# How to get my cheap stove hotter?



## kent wang (Dec 22, 2003)

I live in cheap apartments and although I am lucky to have a gas stove, the burners are way too weak. I can't stir-fry anything and I can barely get a little bit of carmelization with onions. Is there anyway to somewhat-safely get it hotter? I've turned the valve on the gas pipe in the back to max.
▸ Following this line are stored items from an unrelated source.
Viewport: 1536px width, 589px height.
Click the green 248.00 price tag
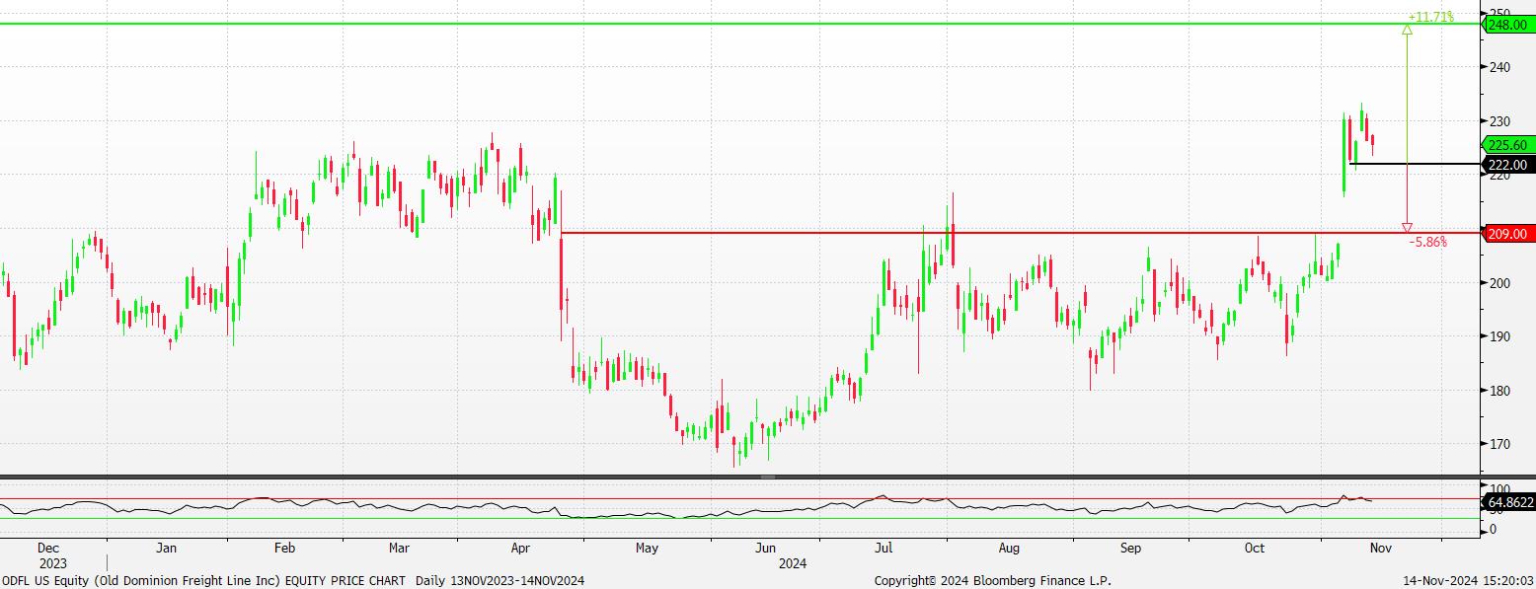(1507, 25)
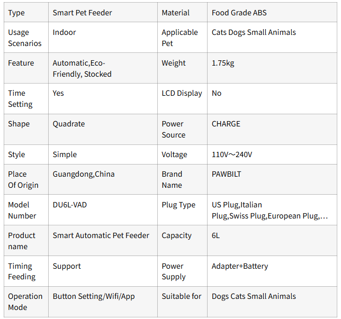This screenshot has width=341, height=319.
Task: Select the 'Adapter+Battery' power supply value
Action: pos(240,266)
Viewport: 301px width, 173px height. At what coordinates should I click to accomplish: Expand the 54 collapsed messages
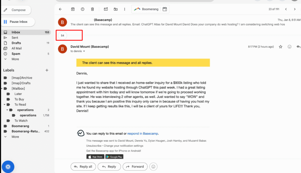63,36
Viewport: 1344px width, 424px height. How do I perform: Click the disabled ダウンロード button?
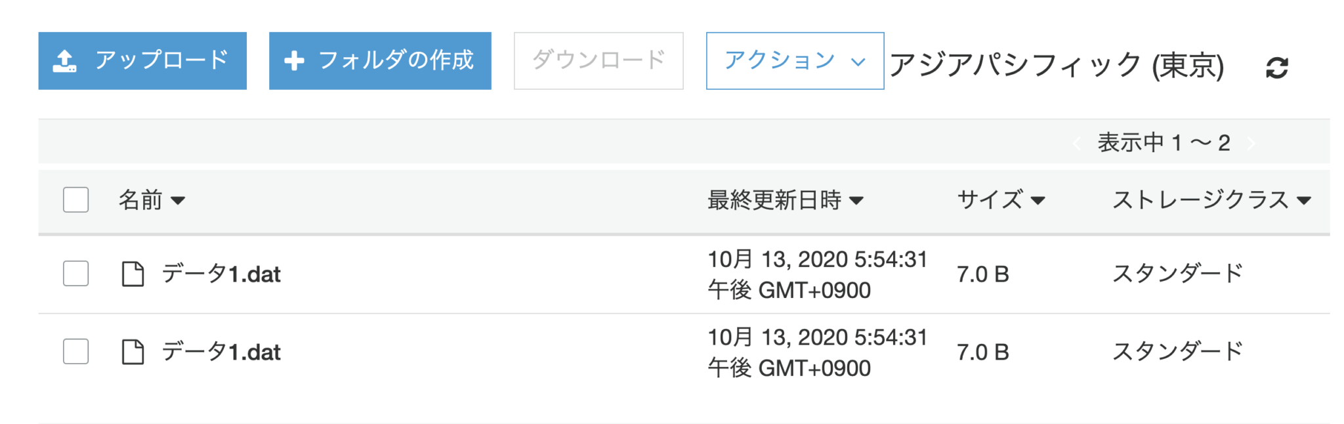pos(598,60)
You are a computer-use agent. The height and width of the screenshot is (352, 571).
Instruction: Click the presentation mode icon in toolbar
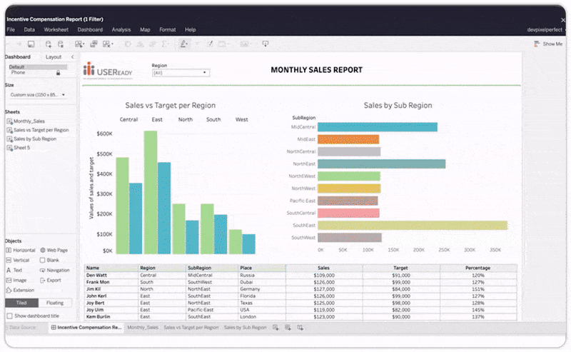tap(266, 44)
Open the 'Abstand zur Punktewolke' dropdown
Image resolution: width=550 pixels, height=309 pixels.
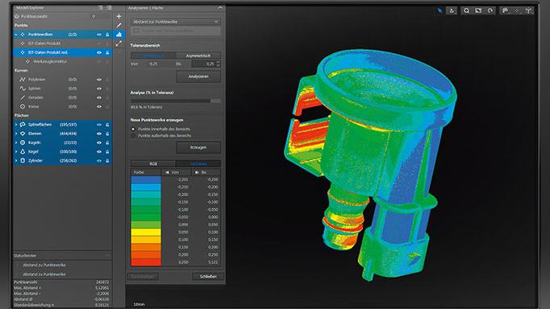[175, 22]
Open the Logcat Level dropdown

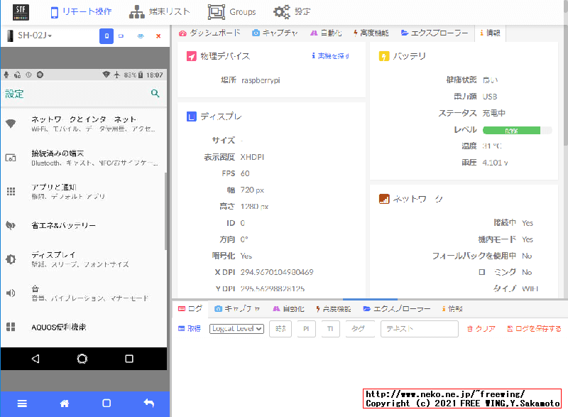click(x=236, y=328)
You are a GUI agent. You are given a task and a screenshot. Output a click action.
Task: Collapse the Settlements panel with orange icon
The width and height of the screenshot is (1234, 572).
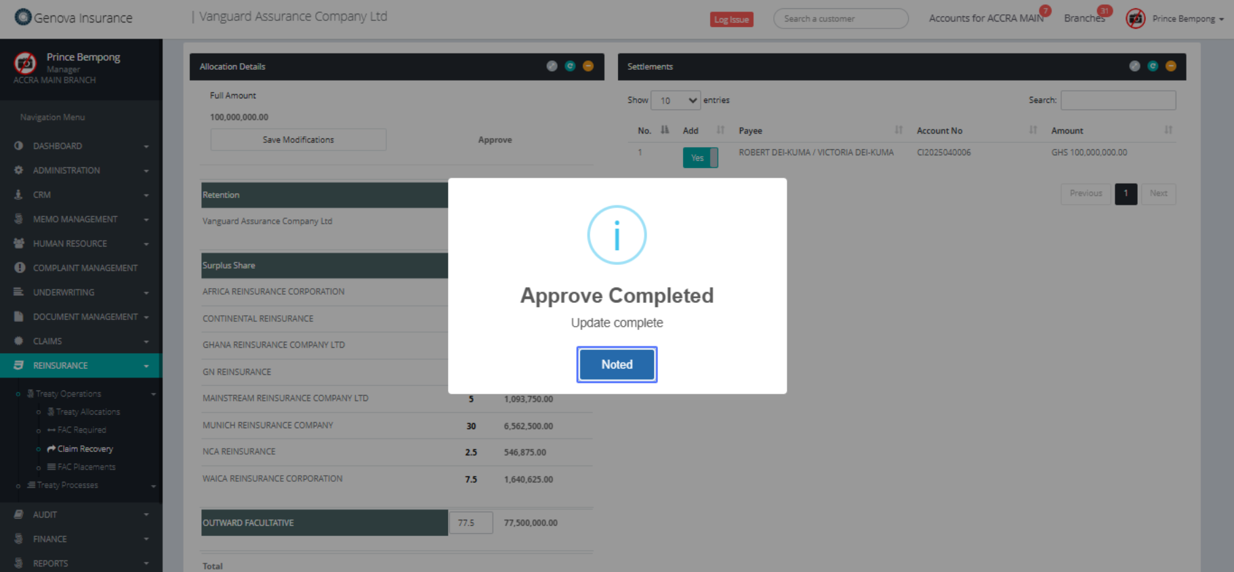[1170, 66]
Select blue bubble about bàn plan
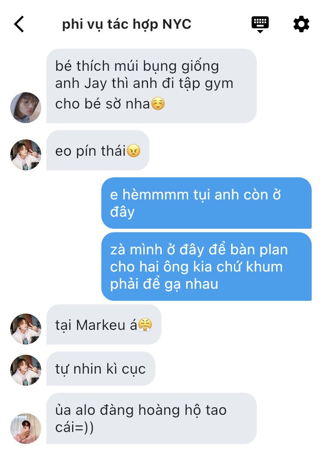Image resolution: width=322 pixels, height=450 pixels. [207, 267]
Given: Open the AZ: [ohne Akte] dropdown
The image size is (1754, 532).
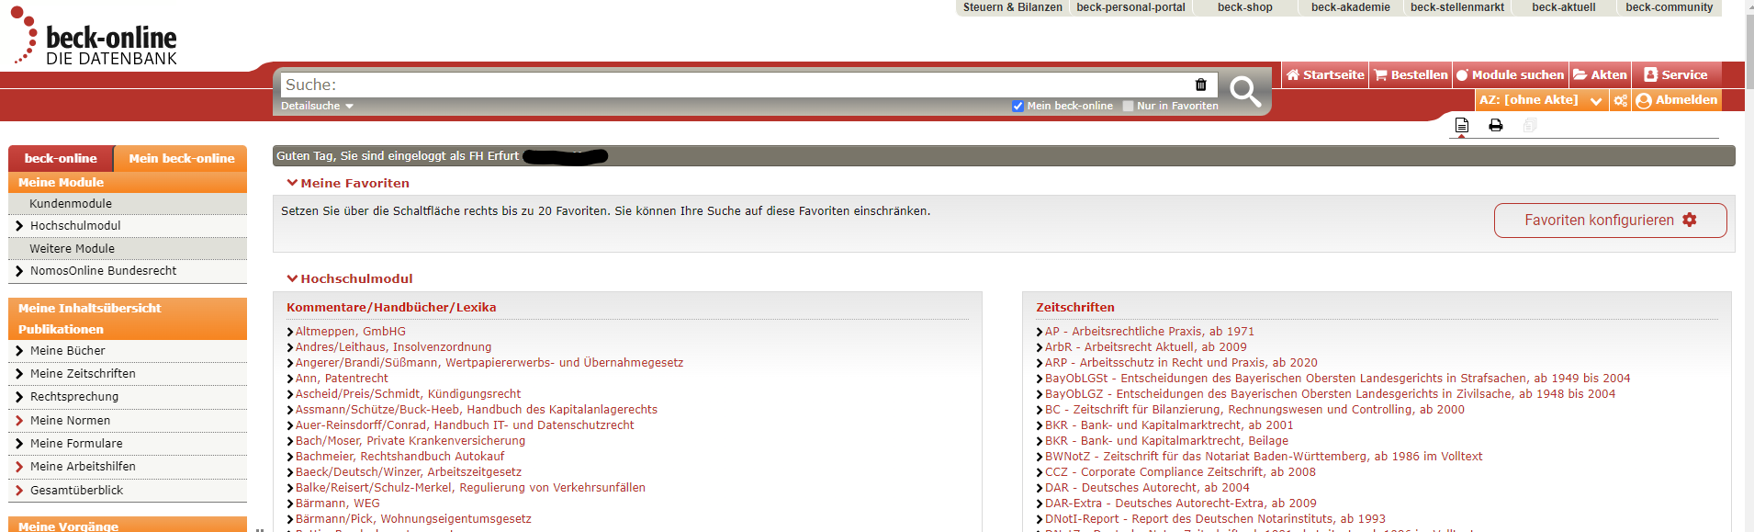Looking at the screenshot, I should [x=1541, y=100].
Yeah, I know it's not very safe to play with fire...


----------



## beefcheeks (Apr 3, 2005)

Unfortunately, your stove is limited by it's BTU ratings so it will not get much hotter no matter how you adjust it. My suggesstion would be to use thinner but good quality pans, or even a wok if you are not already. Another idea if you really need the heat is to get a high output propane burner. These single burner units run about $60 at your local sporting goods store. Works great in a pinch.


----------



## phatch (Mar 29, 2002)

There is no safe way to pump up the output of a stove. The stove is designed to shield other nearby items from the heat the stove is able to produce. Any tweaks to increase the heat increase the dangers much more. Of particular concern is the height of the cabinets above the stove. The documentation of a stove states the minimum safe cabinet/hood height above the stove. Higher heats require higher heights for safety.

Phil


----------



## metrakay (Apr 1, 2005)

Have you made sure your valves and nozzles are clean? They may have gunk on or in them. You might also check that your gas hose isn't kinked and that the gas valve at the wall is fully opened.


----------



## mezzaluna (Aug 29, 2000)

Try botox!


----------



## deltadoc (Aug 15, 2004)

You might use a very thick cast iron skillet, which you would leave on the burner for a long time before throwing in the food. Otherwise, you're pretty much out of luck!

doc


----------



## redace1960 (Apr 1, 2005)

seconding mezzaluna. (not about the botox.) is your gas stove one of the old rounded-off types that look like they're from the 1940's? if so, you can take the whole thing down; (after, of course, turning OFF the gas service at the spigot) the tops come off, the doors, all the little pipes and things running under the cooktop, everything. i can just about guarantee you that the pipettes running from the pilot light to the burners are full of evil gunk. also check the 'bendy' pipe that runs into the back of the stove from the service. sometimes these get hairline cracks in them. again, turn off the service at the spigot before you do this. 
in fact, get ahold of your super. sometimes they will trade you a better stove out of an unused apt.


----------